Advanced features

George G. Vega Yon

July 19th, 2021

Life expectancy in the US

Before we jump into coding, let’s start by loading the package and the data that we will be using; the lifeexpect database. This data set was simulated using official statistics and research on life expectancy in the US (see ?lifeexpect for more details). Each row corresponds to the observed age of an individual at the time of disease.

library(fmcmc)
data(lifeexpect)
head(lifeexpect) # Taking a look at the data
##   smoke female      age
## 1     0      0 78.10840
## 2     0      1 83.42009
## 3     0      1 85.46404
## 4     1      0 69.83565
## 5     0      1 80.40131
## 6     1      0 72.18115

The data is characterized by the following model:

\[\begin{equation*} y_i \sim \mbox{N}\left(\theta_0 + \theta_{smk}smoke_i + \theta_{fem}female_i, \sigma^2\right) \end{equation*}\]

So the logposterior can be written as:

\[\begin{equation*} \sum_i \log\phi\left(\frac{y_i - (\theta_0 + \theta_{smk}smoke_i + \theta_{fem}female_i)}{\sigma}\right) \end{equation*}\]

Where \(y_i\) is the age of the i-th individual. Using R, we could write the logposterior as follows:

logpost <- function(p, D) {
  sum(dnorm(
    D$age - (p[1] + p[2] * D$smoke + p[3] * D$female),
    sd = p[4],
    log = TRUE
  ))
}

Operating within the loop

In some cases, the user would like to go beyond what MCMC() does. In those cases, we can directly access the environment in which the main loop of the MCMC-call is being executed, using the function ith_step().

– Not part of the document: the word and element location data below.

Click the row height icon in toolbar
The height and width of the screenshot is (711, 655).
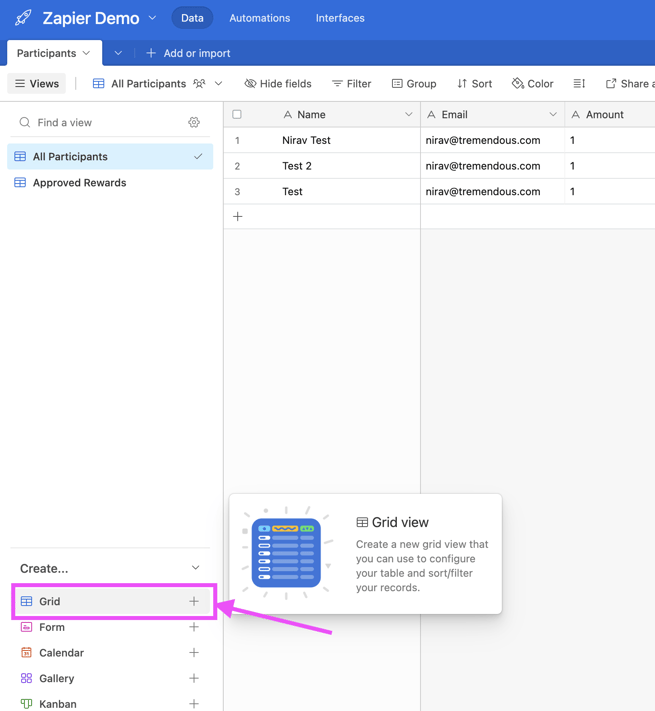pyautogui.click(x=579, y=84)
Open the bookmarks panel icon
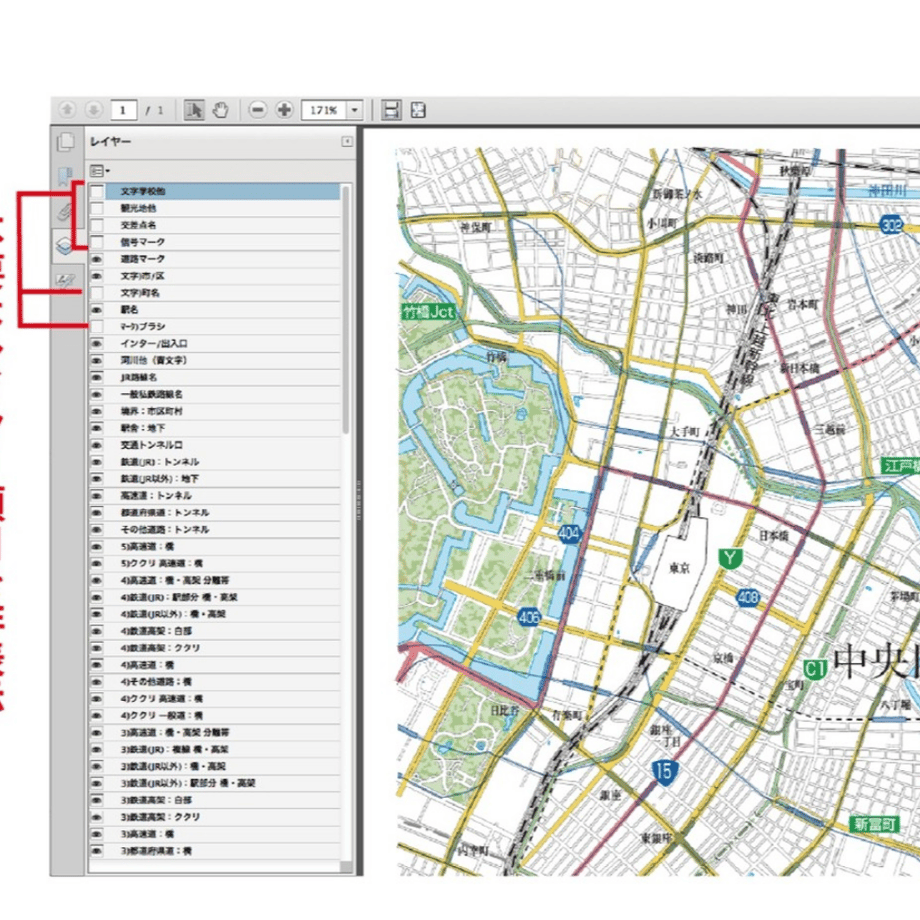The image size is (920, 920). 65,176
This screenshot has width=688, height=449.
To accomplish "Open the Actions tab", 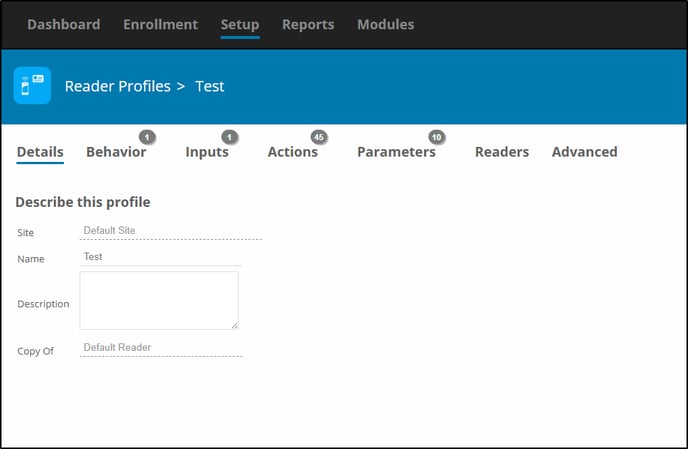I will (x=293, y=152).
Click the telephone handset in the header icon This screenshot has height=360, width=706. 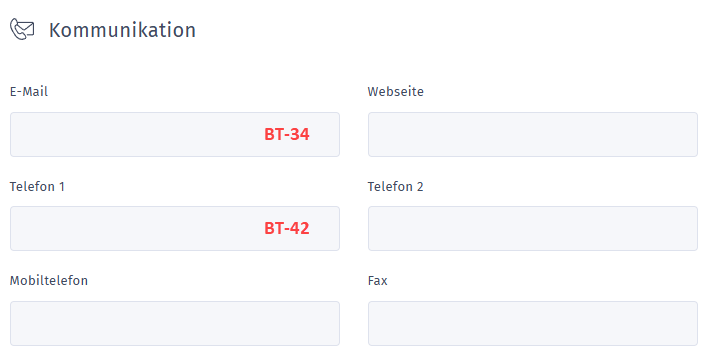click(17, 31)
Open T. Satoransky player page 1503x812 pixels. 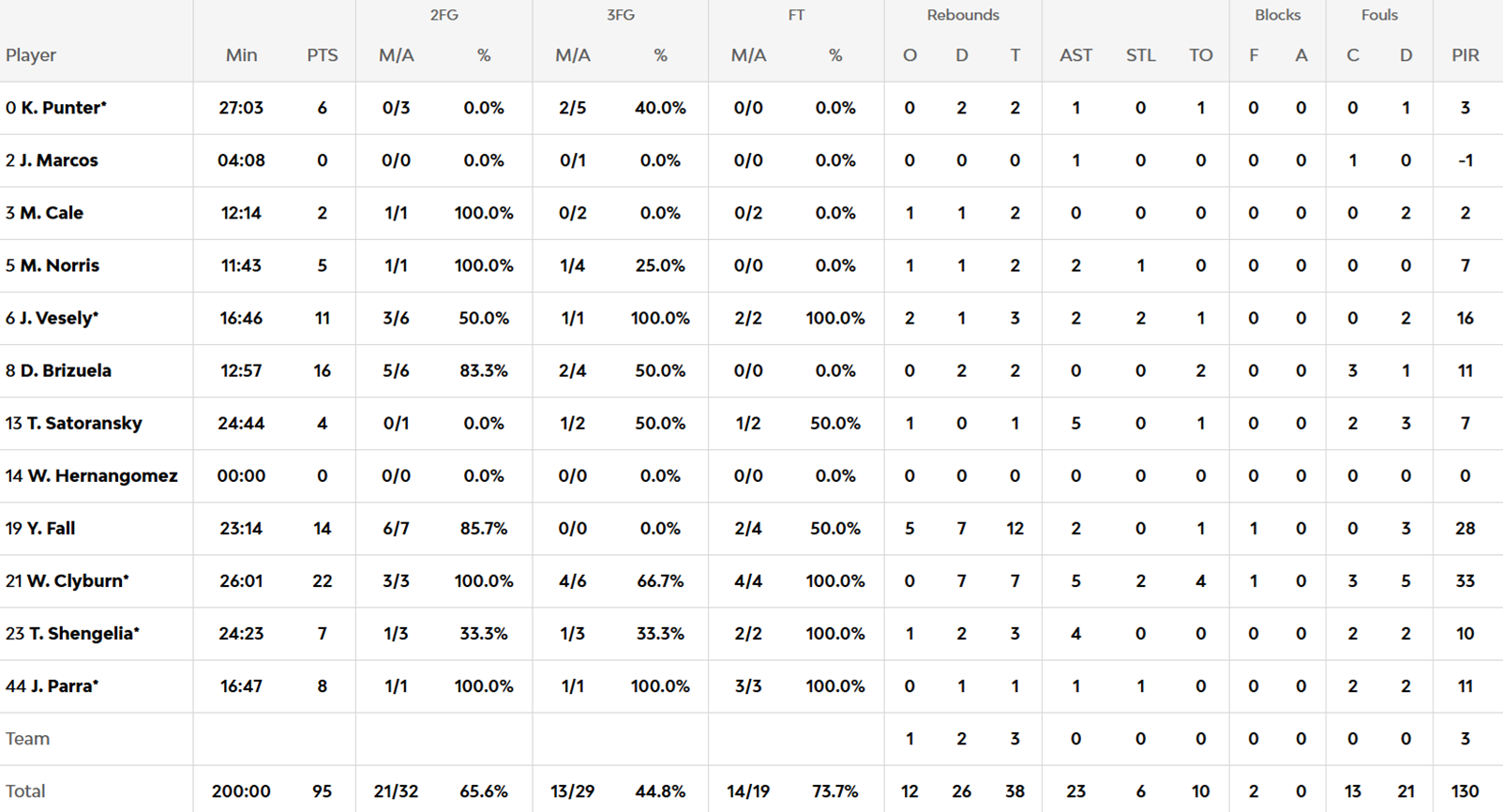[84, 423]
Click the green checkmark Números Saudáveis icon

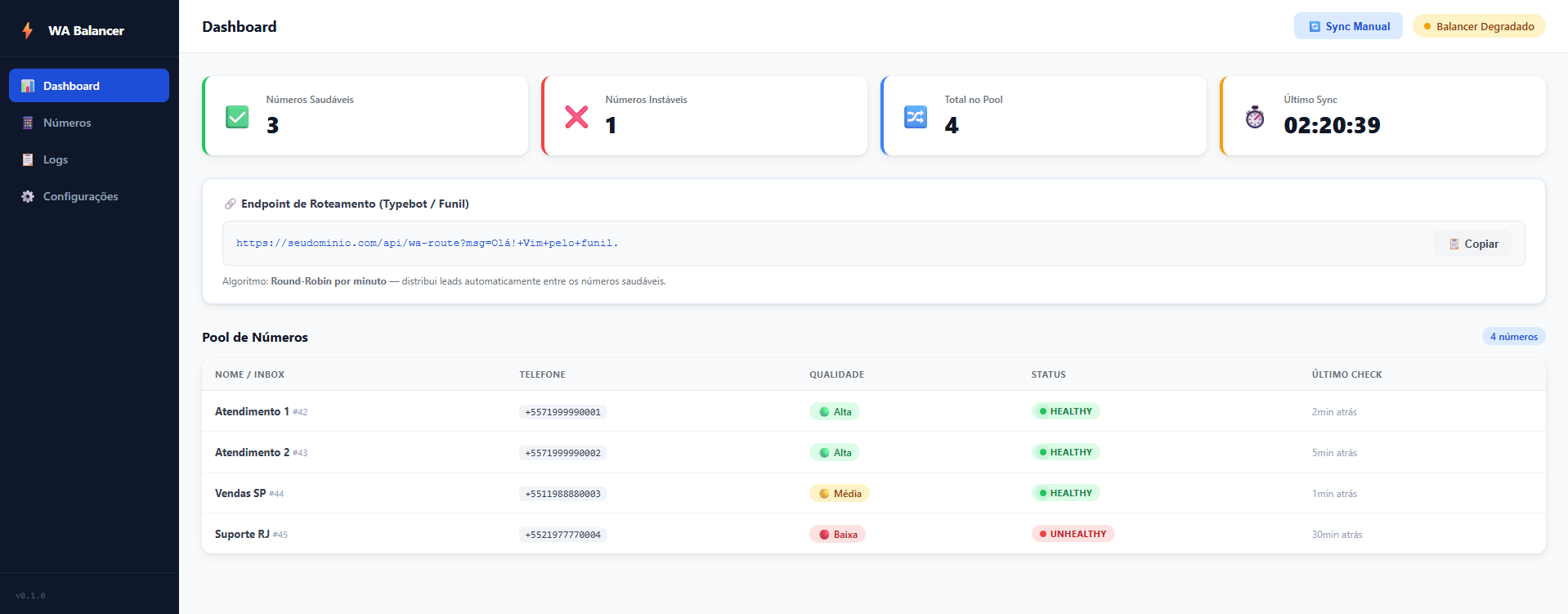[x=237, y=117]
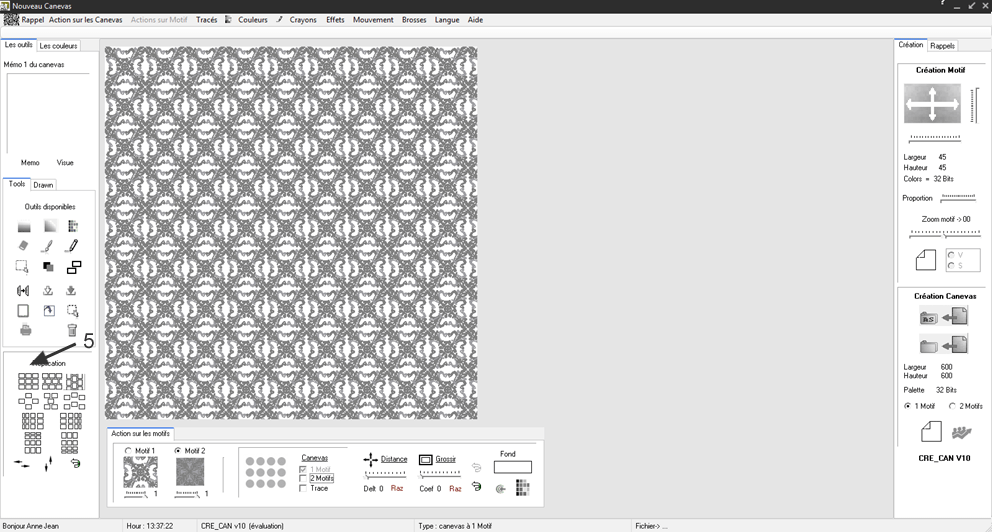The image size is (992, 532).
Task: Select the Motif 1 radio button
Action: coord(128,451)
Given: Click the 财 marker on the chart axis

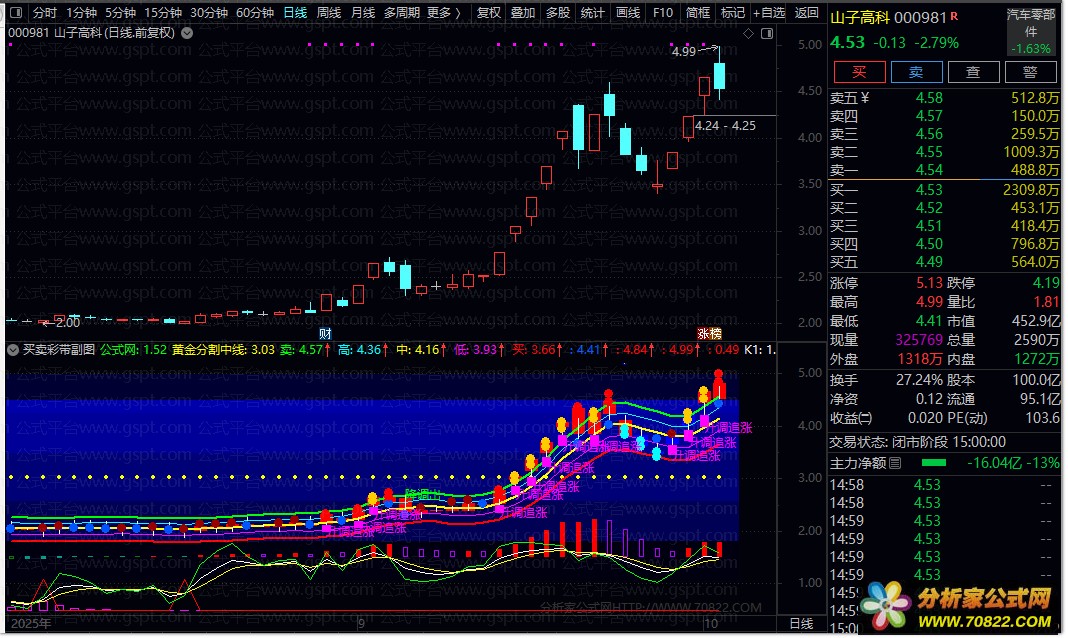Looking at the screenshot, I should coord(324,333).

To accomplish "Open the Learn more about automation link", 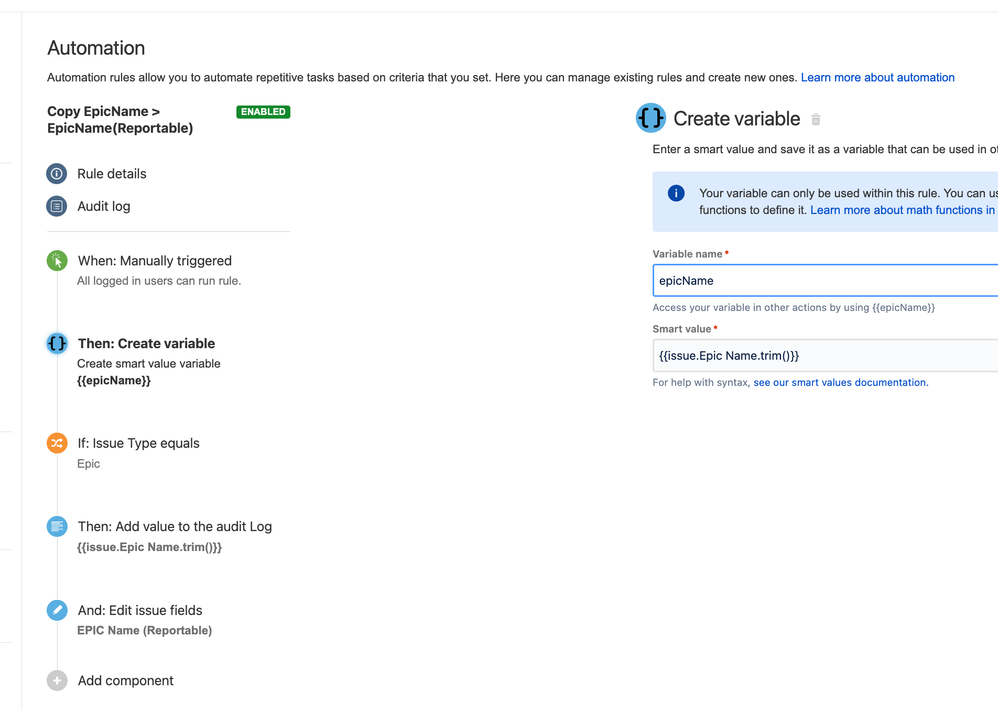I will coord(877,77).
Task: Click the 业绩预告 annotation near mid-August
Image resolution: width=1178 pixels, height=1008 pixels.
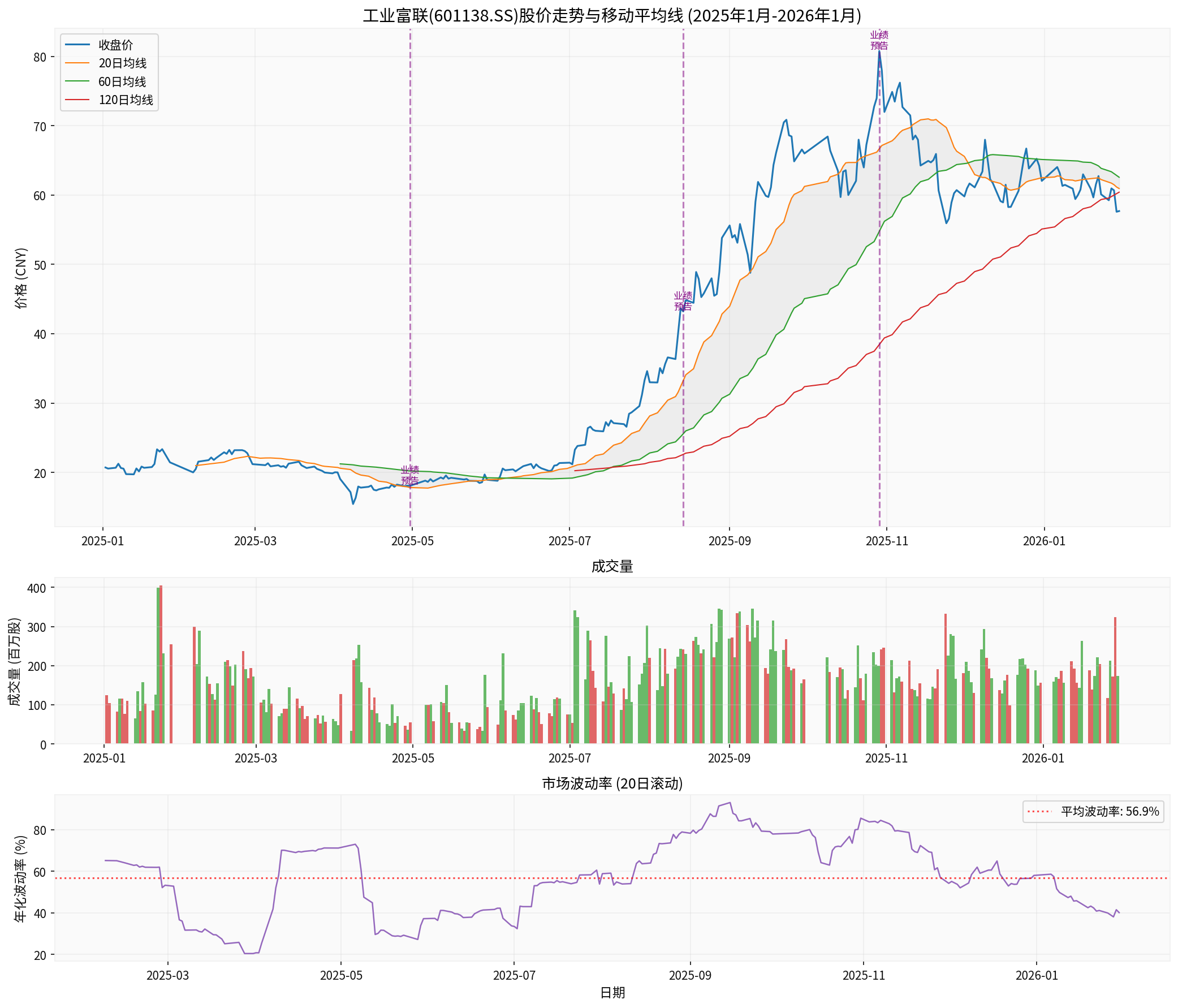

With ith_step(), we can access the environment containing the existing elements while the MCMC loop occurs. Among these, we have: i (the step number), logpost (a vector storing the trace of the unnormalized logposterior), draws, (a matrix storing the kernel’s proposed states), etc. The complete list of available objects is available either in the manual or when printing the function:

# This will show the available objects
ith_step
## Available objects via the ith_step() function:
##   - i            : (int) Step (iteration) number.
##   - nsteps       : (int) Number of steps.
##   - chain_id     : (int) Id of the chain (goes from 1 to -nchains-)
##   - theta0       : (double vector) Current state of the chain.
##   - theta1       : (double vector) Proposed state of the chain.
##   - ans          : (double matrix) Set of accepted states (it will be NA for rows >= i).
##   - draws        : (double matrix) Set of proposed states (it will be NA for rows >= i).
##   - logpost      : (double vector) Value of -fun- (it will be NA for elements >= i).
##   - R            : (double vector) Random values from U(0,1). This is used with the Hastings ratio.
##   - thin         : (int) Thinning (applied after the last step).
##   - burnin       : (int) Burn-in (applied after the last step).
##   - conv_checker : (function) Convergence checker function.
##   - kernel       : (fmcmc_kernel) Kernel object.
##   - fun          : (function) Passed function to MCMC.
##   - f            : (function) Wrapper of -fun-.
##   - initial      : (double vector) Starting point of the chain.
## 
## The following objects always have fixed values (see ?ith_step): nchains, cl, multicore
## Other available objects: MCMC_OUTPUT, cnames, funargs, passedargs, progress

For example, sometimes accidents happen, and your computing environment could crash (R, your PC, your server, etc.). It could be a good idea to keep track of the current state of the chain. A way to do this is printing out the state of the process every n-th step.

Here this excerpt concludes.